WHAT YOU SHOULD DO:
In the records below, find the line with "Task: Click the frequency" and the line with "The image size is (576, 514).". Print both exactly, along with every line between them, and no other line.
----- RECORD SET -----
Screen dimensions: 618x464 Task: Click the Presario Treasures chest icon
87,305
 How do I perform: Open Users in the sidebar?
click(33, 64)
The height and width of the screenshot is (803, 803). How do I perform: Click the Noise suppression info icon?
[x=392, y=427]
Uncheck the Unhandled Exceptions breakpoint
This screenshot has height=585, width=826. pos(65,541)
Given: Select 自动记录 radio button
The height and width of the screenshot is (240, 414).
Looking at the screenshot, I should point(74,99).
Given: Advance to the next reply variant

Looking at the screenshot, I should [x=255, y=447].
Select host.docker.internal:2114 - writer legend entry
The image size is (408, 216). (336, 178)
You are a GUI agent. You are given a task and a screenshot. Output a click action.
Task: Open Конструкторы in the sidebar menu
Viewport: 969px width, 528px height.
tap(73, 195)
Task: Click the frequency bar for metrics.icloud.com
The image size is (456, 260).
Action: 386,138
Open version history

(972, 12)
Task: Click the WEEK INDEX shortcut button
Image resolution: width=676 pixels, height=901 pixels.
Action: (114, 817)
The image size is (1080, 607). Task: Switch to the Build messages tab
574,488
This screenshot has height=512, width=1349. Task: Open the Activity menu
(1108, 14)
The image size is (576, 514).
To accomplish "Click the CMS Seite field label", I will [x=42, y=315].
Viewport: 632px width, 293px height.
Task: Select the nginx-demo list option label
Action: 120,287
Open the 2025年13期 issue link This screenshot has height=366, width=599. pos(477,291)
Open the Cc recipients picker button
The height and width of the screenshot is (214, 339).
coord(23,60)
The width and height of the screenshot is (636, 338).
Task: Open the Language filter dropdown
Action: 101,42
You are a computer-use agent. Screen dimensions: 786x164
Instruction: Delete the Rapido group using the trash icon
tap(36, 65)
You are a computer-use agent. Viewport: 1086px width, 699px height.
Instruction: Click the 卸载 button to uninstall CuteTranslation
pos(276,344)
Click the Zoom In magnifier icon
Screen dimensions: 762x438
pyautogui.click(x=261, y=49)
-----
SOLUTION FOR THIS TASK:
Task: Click the frequency bar for metrics.icloud.com
The image size is (456, 260).
Action: 386,138
Open version history

(972, 12)
Task: Click the WEEK INDEX shortcut button
Image resolution: width=676 pixels, height=901 pixels.
Action: (114, 817)
The image size is (1080, 607). Task: Switch to the Build messages tab
574,488
This screenshot has height=512, width=1349. Task: Open the Activity menu
(1108, 14)
The image size is (576, 514).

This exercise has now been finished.